Giuliani Ends White House Bid, Endorses McCain

"We ran a campaign that was uplifting," Giuliani said, not officially leaving the race but speaking in the past tense. "The responsibility of leadership doesn't end with a single campaign. If you believe in a cause, it goes on and you continue to fight for it, and we will."

He thanked his wife. He thanked his campaign manager. He thanked his senior advisers.

It was a farewell address.

Endorsing McCain

Giuliani even made a joking reference to his more moderate views on social issues -- abortion, guns, gay and lesbian rights -- that alienated many in the Republican base.

"We are the party of the people," he said. "And we're a big party. We're a big party, and we're getting bigger. I'm even in this party. This is a big party."

After his speech, when reporters asked him what he would do next, all Giuliani would say was that he was flying to California.

His endorsement would not come as a surprise.

Even as a candidate himself, campaigning in Iowa, Giuliani said, "I happen to be a very big admirer of Sen. McCain, and I can tell you quite honestly that if I weren't running for president I would be here supporting him.

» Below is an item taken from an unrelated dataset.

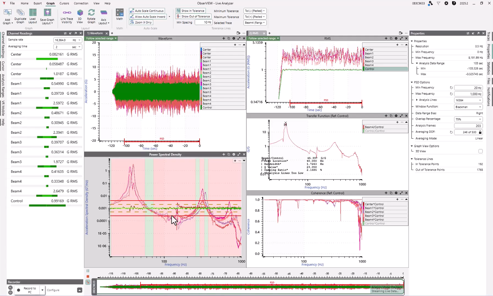Collapse the PSD Options section
This screenshot has height=296, width=493.
coord(412,82)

If for some reason I made a decision not to run, he'd be my candidate."

After Giuliani left the ballroom Tuesday evening, McCain came on stage in Miami.

"I want to thank, my dear friend Rudy Giuliani," McCain said, "who invested his heart and soul in this primary, and who conducted himself with all the qualities of the exceptional American leader he truly is."

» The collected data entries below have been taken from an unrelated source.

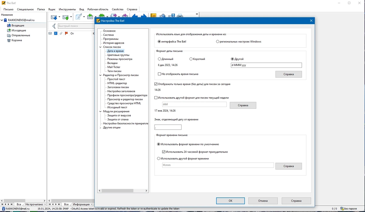Toggle the forced 24-hour format checkbox
This screenshot has height=212, width=365.
[164, 152]
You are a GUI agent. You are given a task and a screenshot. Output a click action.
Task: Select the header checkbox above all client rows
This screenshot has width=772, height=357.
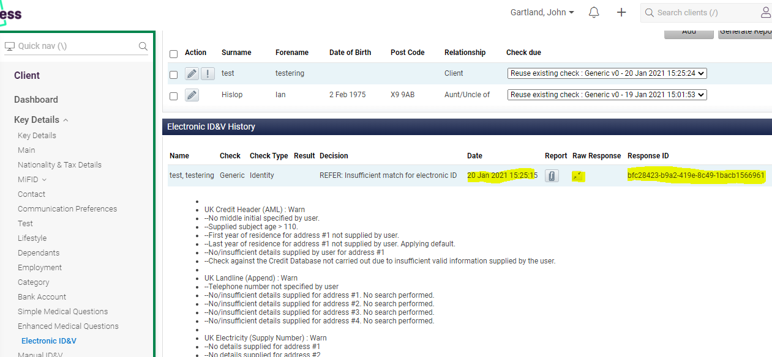pyautogui.click(x=173, y=53)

Then in a clear indication he knew Giuliani was bowing out, McCain said, "Thank you for all you have added to this race, and for being an inspiration to me and millions of Americans."

Sunshine State Sets on Rudy

Giuliani set up the Sunshine State as make or break, and it broke him.

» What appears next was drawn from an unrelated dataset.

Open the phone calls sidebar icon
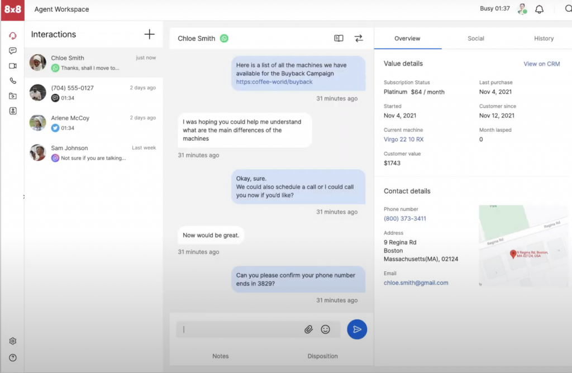Image resolution: width=572 pixels, height=373 pixels. click(12, 81)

On Election Day, plummeting polls hanging like a noose, Giuliani swung through southern Florida -- Miami to Fort Lauderdale to Pompano Beach to Del Ray Beach.

This was supposed to be his stronghold, but crowds were sparse.

Potential Giuliani supporters said they were concerned about wasting their vote by casting their lot with him. They wanted their ballot to mean something in the face-off between McCain and Romney.

Giuliani knew it was coming. His meetings with supporters and volunteers were bittersweet. Hugs and kisses. Farewell, friends.

As Giuliani entered the campaign's Broward County headquarters, the former New York Mayor was greeted by a tanned state representative in short sleeves.

"That first fundraiser," state Rep. Carl Domino, Giuliani's Palm Beach County coordinator, nostalgically said to him. Domino had hosted a fundraiser for Giuliani in his home March 31.

"You've been there from the beginning," Giuliani said, giving him a hug.

Domino seemed resigned to an imminent end to the campaign. And he said Giuliani's strategy of largely bypassing the early states and focusing everything on the Sunshine State was a mistake.

"You gotta show you can compete," he told ABC News, adding that decent showings in New Hampshire and South Carolina would have helped Giuliani immeasurably. "He didn't have to win, he just had to be competitive," Domino said. "But they didn't ask me."

When asked whether the strategy was a mistake, actor Jon Voight -- who endorsed and traveled with Giuliani throughout Florida -- said, "There will be time to assess all that after today, and maybe it should be assessed."